[tex-live] Running Live - no access to C drive (emacs approach)

poti giannakouros potiatpotisdotorg at yahoo.com
Sun Apr 1 22:25:53 CEST 2007


Hello Siep,
I appreciate your reply and the comments  Reinhard Kotucha
has made following.  

Siep Kroonenberg <siepo at cybercomm.nl> wrote:
> This script requires a reboot. On some lab Macs I have used,
> a reboot reset all user settings. I don't know if this is a likely
> scenario in a Windows lab, and it does not apply to our NT lab
> so this is an approach I can use for some things.

The lines above merely create a temporary environment for generating
formats and mapfiles. The real configuration takes place earlier, by
writing to the registry. I tested things under Windows XP and
Windows 2000, and in those tests a re-login was sufficient.

This is a problem for our location. Lab users cannot
write to the registry. Parts of the ghostscript installation
and dviout installation done by tlpmgui issued warnings
when they got to apparently non-critical stages that I think
involved writing to the registry. I have not been to the
lab to test yet though.


I am working on a web page about portable TeX Live and MikTeX, with
revised scripts and howtos. It might be useful to include a
zero-config solution where you start up a command prompt or an
editor with the right environment settings, somewhat in the spirit
of your Emacs solution. I would have to test how much functionality
could be made available this way.
I look forward to your site and am glad to help in testing if you
need, and of course to provide my emacs approach if you find it is
useful. 

I had something in mind that I can give to people for use at
arbitrary locations, so that is why I prefer to put in some tests.
Adding Ghostscript and an editor is the right idea. But for an
editor I would pick something like TeXnicCenter, which has a wider
appeal. 
 I have committed to giving at least one poster presentation on my 
project, of which this is a part, at statistical conferences this summer 
based on what I already have working in our lab. Because of emacs' 
inter-operation with major statistical packages, I anticipate the emacs 
specific approach will be of interest to my audience. However, having 
a non-emacs approach may be of interest to some, in which case 
having your work to reference will be valuable for me.

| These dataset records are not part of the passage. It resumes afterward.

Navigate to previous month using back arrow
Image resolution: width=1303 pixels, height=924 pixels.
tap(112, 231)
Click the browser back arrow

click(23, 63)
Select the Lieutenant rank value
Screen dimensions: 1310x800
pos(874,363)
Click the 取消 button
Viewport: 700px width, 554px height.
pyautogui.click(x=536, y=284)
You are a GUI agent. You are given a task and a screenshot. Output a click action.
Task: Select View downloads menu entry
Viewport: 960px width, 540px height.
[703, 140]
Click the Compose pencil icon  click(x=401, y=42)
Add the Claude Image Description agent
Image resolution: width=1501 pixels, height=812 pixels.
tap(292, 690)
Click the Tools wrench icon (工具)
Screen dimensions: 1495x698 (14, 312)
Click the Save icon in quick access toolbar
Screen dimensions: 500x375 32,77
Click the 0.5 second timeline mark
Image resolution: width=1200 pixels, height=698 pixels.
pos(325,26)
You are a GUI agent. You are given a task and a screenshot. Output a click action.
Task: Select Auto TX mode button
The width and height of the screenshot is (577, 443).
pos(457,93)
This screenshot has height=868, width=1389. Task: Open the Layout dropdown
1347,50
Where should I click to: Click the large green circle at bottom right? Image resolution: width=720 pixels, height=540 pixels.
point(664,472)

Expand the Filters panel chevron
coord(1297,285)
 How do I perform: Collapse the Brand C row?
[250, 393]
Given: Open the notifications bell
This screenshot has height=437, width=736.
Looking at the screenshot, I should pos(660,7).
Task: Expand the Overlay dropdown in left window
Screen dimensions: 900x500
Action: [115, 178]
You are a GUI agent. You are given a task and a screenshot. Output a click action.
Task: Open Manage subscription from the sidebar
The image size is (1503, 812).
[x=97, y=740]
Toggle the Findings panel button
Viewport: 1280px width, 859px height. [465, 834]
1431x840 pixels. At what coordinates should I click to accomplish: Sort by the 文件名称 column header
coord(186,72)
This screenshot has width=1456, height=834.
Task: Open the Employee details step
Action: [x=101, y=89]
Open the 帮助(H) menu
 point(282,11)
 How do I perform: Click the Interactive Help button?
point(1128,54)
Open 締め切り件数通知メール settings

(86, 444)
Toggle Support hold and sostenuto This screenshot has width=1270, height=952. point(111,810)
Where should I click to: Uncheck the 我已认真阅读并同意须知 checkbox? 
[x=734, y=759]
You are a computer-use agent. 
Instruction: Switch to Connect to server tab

You mentioned to Reinhard Kotucha in another part of this thread using
tlpmgui. My own thought with regard to tlpmgui was to see if it could
have an option for configuring a master for a zero config DVD. That
is, to automate what I have done, starting with the contents of the DVD
image on writable media, installing into the TeX Live root hierarchy all 
necessary auxiliary software (perhaps including the emacs source already 
on the DVD? This gets complicated on Windows and last time I tried from 
source on OS X), performing necessary configuration, such
as setting paper defaults appropriately and inserting the emacs
startup file, and possibly the ini file to launch the editor on
DVD insertion as you suggest.

Given that I already have non-TeX related motivation for overcoming
barriers to working in emacs, the emacs context may provide some
advantages. Regarding conflicting installations, I think for some
things, exec-path may determine what binaries are used. If that is not
enough to circumvent problems, I think I may be able to prepend to
%PATH%.  Furthermore, it looks like I will be able to do tests on 
environment variables provided to emacs that will allow me to
make this zero-config approach work on OSX and Linux as well. 

I have worked through the emacs lisp documentation to the point that I 
believe I have all the pieces I need to make things work and will get to 
the lab starting this evening to start putting a generalized version of the 
DVD together. The emacs binaries are a constraint, making a lab specific 
DVD easier than an arbitrary location DVD. The relatively large size of a 
DVD opens these interesting possibilities, but there is a limit. In my own
project, I am right up against the maximum size. I need to look into weather
the ISO file system imposes even tighter constraints that I do not yet 
understand. I am still learning about re-distribution licenses, but perhaps 
distributing a pair of DVDs in a jewel case could make more space by putting 
source files on the second DVD.

And personally I wouldn't worry too much about dvi viewing
if Ghostscript is available for converting to pdf.
-- 
Siep Kroonenberg
I will look into your suggestion about Ghostscript as an alternative
to a dvi viewer. I thought about finding out how to change the AUCTeX
default from latex and dvi to pdflatex and a pdf viewer. But then I
had difficulty using Acrobat as the viewer, and set that aside.